Nach § 87 b UrhG steht einem Datenbankhersteller das ausschließliche Recht, die Datenbank insgesamt oder einen nach Art oder Umfang wesentlichen Teil der Datenbank zu vervielfältigen, zu verbreiten und öffentlich wiederzugeben, zu. Werden nur Teile aus einer Datenbank entnommen, so stellt sich die Frage, ob der Tatbestand dieser Norm tatsächlich erfüllt ist.
Der BGH musste diese Frage im Rahmen einer Revisionsangelegenheit klären.
Im Fall ging es um die Nutzung eines Teils einer Datenbank über Gedichte aus der Zeit zwischen 1720 und 1933. Eine Liste von 1.100 Gedichttiteln wurde dabei erarbeitet und im Internet publiziert. Die aufwendige Arbeit dauerte mehrere Jahre an und hat über Euro 30.000,00 an Kosten verursacht. Die Datenbank wurde von einer Universität organisiert und finanziert.
Die Beklagte in dieser Sache hatte eine eigene Datenbank mit über 1.000 Gedichten zusammengestellt, die überwiegend aus dem gleichen Zeitraum stammen. Bei der Zusammenstellung der Werke aus der Zeit zwischen 1720 und 1900 hat sie sich an der Datenbank der klagenden Universität orientiert. 856 Titel der beiden Datenbanken stimmten überein. Allerdings hat die Beklagte die Liste durchaus überarbeitet und insoweit einige Titel nicht mit aufgenommen und andere Titel wiederum mit aufgenommen. Die Liste der Universität wurde damit kritisch überprüft und eine abweichende Datenbank zum Verkauf auf CD-Rom angeboten.
Das Gericht hat zu klären, ob die Übernahme eines Teils einer Datenbank, die jedoch zur Analyse und eigenen Verwendung für eine „neue“ Datenbank verwendet wird, eine relevante Entnahme im Sinne des § 87 b UrhG ist. Denn eine bloße Übernahme von Teilen der Datenbank lag nicht vor. Dabei musste der Begriff der Entnahme im Lichte der Richtlinie 96/9 der EU ausgelegt werden, da die gesetzliche Regelung im Urhebergesetz auf dieser Richtlinie basiert, die das Recht in der gesamten EU vereinheitlichen sollte.
Insoweit hat der BGH dem EuGH die Frage der Auslegung des Begriffs Entnahme vorgelegt: „Mit seiner Frage möchte das vorlegende Gericht im Wesentlichen wissen, ob der Begriff „Entnahme“ im Sinne von Art. 7 Abs. 2 Buchst. A der Richtlinie 96/9 den Vorgang erfasst, bei dem Elemente einer Datenbank nach visueller Abfrage und Auswahl aufgrund persönlicher Abwägung des Urhebers des Vorgangs in eine andere Datenbank übernommen werden, oder ob er den Rückgriff auf einen Vorgang des physischen Kopierens einer Gesamtheit von Elementen voraussetzt“ (EuGH, Urteil vom 09.10.2008, Az. C-304/07, Abs. 24).

========

- AUFGABE: Schreibe einen Abschnitt aus dem Text zu § 87 b UrhG wörtlich ab. Setze bei den Worten „Im Fall ging“ ein und ende nach „organisiert und finanziert.“.

- BEREITGESTELLTE DATEN:

========

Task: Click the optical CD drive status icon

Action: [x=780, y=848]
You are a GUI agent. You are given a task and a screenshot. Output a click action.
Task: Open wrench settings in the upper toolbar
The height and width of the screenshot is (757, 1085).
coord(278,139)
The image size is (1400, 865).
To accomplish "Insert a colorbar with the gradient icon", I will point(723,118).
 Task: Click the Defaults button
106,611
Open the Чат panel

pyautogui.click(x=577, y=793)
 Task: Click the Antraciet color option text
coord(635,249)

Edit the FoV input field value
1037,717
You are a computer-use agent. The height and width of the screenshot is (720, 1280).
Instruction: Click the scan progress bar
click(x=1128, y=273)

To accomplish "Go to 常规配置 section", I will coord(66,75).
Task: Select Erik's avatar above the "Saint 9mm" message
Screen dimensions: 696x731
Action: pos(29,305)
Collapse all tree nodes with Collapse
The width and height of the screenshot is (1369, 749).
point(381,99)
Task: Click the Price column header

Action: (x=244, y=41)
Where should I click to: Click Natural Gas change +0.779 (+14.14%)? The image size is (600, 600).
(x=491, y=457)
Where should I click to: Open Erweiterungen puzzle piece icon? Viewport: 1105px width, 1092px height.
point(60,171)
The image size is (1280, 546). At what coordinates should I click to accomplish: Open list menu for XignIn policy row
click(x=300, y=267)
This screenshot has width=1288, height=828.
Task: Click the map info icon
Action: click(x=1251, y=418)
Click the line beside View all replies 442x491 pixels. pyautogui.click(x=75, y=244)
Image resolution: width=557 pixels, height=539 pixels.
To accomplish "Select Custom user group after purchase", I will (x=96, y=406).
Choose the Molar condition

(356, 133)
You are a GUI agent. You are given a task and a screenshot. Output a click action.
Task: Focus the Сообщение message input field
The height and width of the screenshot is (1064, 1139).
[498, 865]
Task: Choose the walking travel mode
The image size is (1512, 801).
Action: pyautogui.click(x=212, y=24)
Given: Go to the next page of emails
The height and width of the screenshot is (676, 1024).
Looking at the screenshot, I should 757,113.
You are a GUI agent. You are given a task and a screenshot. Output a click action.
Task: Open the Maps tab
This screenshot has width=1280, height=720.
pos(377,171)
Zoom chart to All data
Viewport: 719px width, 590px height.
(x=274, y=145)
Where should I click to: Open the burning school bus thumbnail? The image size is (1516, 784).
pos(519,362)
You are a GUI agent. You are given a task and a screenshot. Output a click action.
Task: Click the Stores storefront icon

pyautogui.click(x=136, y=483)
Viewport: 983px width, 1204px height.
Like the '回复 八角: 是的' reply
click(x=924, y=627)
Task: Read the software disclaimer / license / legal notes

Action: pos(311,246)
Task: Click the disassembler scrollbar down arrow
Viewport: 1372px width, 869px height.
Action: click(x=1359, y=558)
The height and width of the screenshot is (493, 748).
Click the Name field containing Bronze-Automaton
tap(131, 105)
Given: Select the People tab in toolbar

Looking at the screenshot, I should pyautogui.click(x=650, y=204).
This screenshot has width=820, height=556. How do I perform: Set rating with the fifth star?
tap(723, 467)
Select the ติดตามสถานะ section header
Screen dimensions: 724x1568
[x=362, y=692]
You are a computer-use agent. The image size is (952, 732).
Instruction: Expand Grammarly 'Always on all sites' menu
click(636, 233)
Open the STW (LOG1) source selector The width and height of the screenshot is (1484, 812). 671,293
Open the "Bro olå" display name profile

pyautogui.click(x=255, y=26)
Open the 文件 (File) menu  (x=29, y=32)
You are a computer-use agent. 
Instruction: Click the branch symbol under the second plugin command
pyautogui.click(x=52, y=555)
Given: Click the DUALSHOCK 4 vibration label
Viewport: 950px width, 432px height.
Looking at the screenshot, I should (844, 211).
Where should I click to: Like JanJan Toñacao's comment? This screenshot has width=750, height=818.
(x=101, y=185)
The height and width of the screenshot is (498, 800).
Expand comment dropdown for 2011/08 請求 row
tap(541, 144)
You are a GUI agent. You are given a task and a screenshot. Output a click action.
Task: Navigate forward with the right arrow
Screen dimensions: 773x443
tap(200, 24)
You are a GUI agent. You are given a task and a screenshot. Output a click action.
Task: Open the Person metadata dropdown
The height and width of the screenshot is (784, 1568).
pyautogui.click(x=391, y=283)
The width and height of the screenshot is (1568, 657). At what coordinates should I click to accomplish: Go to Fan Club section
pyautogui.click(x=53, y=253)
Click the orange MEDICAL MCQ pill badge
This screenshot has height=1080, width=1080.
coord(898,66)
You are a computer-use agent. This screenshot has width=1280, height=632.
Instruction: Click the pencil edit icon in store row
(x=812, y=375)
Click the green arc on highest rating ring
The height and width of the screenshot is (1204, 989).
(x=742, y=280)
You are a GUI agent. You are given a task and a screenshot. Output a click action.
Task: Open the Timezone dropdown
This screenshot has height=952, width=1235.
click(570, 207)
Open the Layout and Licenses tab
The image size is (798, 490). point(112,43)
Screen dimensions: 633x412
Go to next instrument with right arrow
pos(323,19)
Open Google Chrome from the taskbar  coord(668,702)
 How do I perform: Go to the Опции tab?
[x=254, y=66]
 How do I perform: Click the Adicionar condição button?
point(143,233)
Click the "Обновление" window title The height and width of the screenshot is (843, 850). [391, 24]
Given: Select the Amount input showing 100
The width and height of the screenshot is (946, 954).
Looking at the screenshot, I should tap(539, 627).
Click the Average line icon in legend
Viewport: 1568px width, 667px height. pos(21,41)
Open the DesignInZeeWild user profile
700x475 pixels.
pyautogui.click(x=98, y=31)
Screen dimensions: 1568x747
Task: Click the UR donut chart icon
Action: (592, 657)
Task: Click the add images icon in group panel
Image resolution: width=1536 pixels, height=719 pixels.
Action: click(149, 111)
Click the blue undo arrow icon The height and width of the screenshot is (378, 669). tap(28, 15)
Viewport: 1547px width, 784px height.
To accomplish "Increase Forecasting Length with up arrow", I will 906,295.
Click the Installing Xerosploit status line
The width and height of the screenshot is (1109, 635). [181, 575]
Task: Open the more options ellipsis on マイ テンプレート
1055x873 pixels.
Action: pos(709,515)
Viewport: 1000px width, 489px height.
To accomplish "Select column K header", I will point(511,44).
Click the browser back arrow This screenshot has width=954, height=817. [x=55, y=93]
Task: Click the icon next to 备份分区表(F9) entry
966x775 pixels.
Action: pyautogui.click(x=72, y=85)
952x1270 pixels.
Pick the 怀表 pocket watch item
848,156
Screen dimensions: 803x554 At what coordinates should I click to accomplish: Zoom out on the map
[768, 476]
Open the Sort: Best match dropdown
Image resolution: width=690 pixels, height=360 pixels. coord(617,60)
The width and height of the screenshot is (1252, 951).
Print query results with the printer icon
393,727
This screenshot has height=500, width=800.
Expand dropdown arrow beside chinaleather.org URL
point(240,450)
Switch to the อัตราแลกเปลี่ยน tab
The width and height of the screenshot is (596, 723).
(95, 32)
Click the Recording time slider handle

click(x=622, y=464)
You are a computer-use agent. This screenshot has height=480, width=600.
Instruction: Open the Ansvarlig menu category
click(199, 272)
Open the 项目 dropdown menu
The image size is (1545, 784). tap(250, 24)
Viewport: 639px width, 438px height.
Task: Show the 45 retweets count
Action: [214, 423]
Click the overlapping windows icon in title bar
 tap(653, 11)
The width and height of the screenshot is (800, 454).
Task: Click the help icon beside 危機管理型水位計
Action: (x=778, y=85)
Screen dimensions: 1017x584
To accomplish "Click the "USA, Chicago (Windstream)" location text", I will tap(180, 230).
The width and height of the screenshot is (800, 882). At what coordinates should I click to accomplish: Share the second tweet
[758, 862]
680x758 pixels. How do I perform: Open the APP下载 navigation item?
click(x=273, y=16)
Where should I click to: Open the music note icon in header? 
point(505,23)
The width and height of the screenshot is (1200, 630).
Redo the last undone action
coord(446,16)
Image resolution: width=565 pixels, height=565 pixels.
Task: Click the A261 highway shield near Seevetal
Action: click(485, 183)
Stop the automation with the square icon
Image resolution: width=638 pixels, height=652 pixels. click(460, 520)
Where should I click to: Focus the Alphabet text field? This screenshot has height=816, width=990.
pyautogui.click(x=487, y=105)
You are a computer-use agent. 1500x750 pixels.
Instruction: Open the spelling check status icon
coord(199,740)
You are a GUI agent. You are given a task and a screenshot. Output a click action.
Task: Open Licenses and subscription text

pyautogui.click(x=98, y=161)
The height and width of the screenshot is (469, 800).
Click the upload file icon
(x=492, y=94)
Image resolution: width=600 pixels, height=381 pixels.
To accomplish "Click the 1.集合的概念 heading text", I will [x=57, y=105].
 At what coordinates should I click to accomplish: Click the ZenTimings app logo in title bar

========

- ANTWORT:
Im Fall ging es um die Nutzung eines Teils einer Datenbank über Gedichte aus der Zeit zwischen 1720 und 1933. Eine Liste von 1.100 Gedichttiteln wurde dabei erarbeitet und im Internet publiziert. Die aufwendige Arbeit dauerte mehrere Jahre an und hat über Euro 30.000,00 an Kosten verursacht. Die Datenbank wurde von einer Universität organisiert und finanziert.